Eric Lindor Fall
Esta mañana, para desayunar, mamá me dio un guijarro.
Es un guijarro blanco, más bien aplastado, con una marca roja en un lado. He decidido chuparlo hasta que se vuelva transparente.
Desde que dejamos la casa hemos caminado, y yo tengo las piernas anaranjadas. Están cubiertas de polvo. Partículas de polvo, unas sobre otras como terciopelo en capas. Es bastante bonito aunque pique terriblemente. A veces, cuando me rasco, me arranco un pedacito de piel. Lo limpio discretamente y, cuando no me miran, me lo como. Es fácil; desde que carga a la abuela, mamá no puede vigilarme.

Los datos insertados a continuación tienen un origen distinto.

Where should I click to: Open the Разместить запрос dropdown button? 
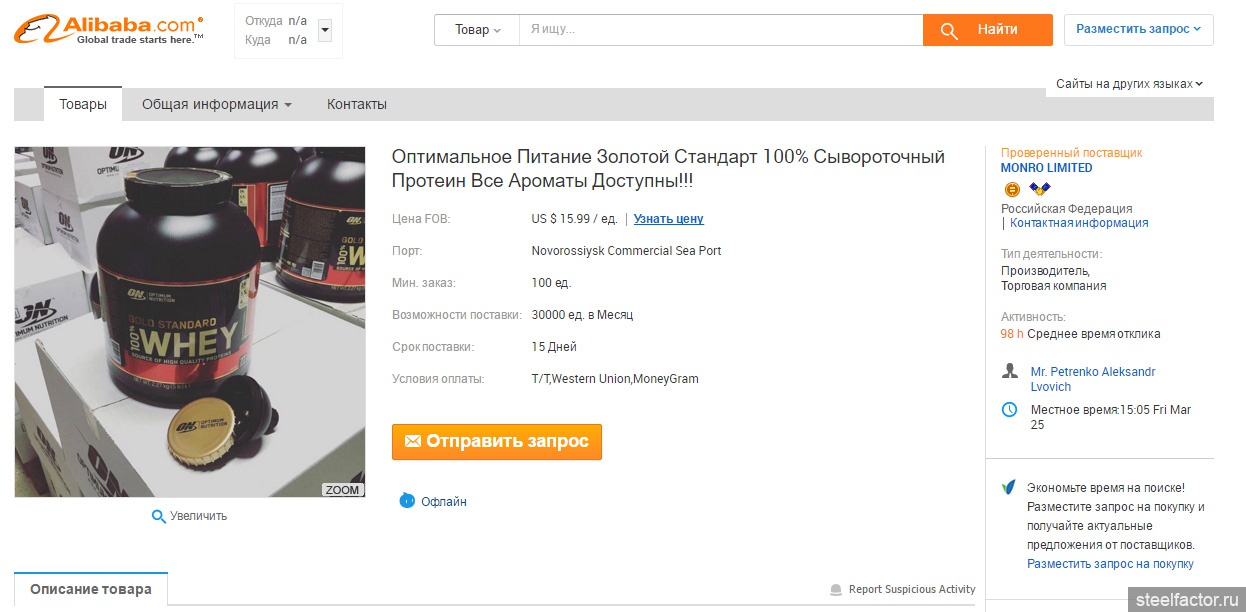(1138, 29)
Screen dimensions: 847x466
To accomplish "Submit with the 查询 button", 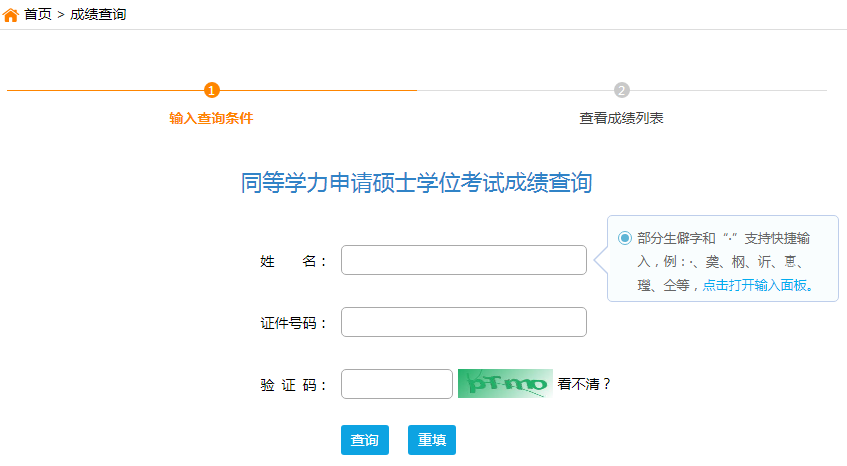I will coord(365,440).
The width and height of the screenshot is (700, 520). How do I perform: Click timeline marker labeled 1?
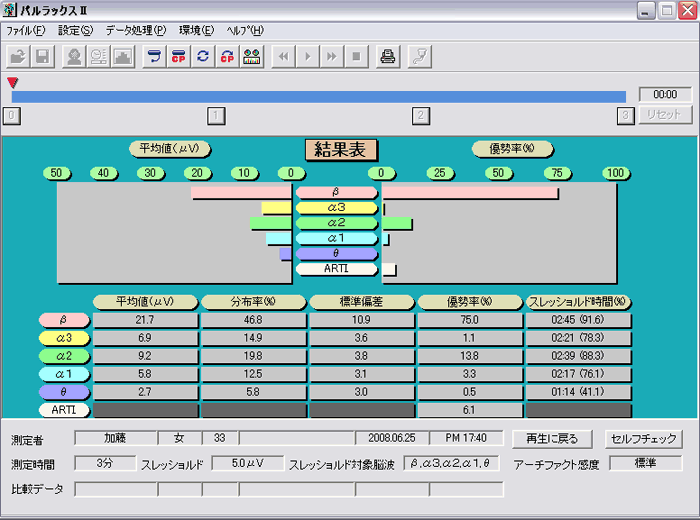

La abuela no es muy pesada, pero al aferrarse a su frente ella obliga a mamá a caminar con la cabeza baja. Papá le enseñó a mamá cómo cruzarle las piernas para que no resbale, pero mamá no quiere.
Cuando cruzamos las piernas de la abuela los huesos salen de sus caderas, su piel cruje.
Es extraño, nadie sangra.
Estamos heridos pero nadie sangra.
Nos topamos con unos soldados. No sé cómo los escuchó papá pero nos acostó en el suelo para que nos dejaran tranquilos. La arena estaba ardiendo y mientras me quemaba yo miraba al cielo. Estaba verdaderamente azul, estoy seguro de que es blando.
Los soldados pasaron, nos levantamos. Todos menos la abuela. Había soltado a mamá y debajo de ella, en la arena, había una manchota negra. Yo pensé enseguida en mi guijarro.
Por suerte no me lo había tragado.
En la noche nos la comimos.
Esperamos, y luego alguien, no sé quién, dijo: “Bueno, entonces, ¿le llegamos?”.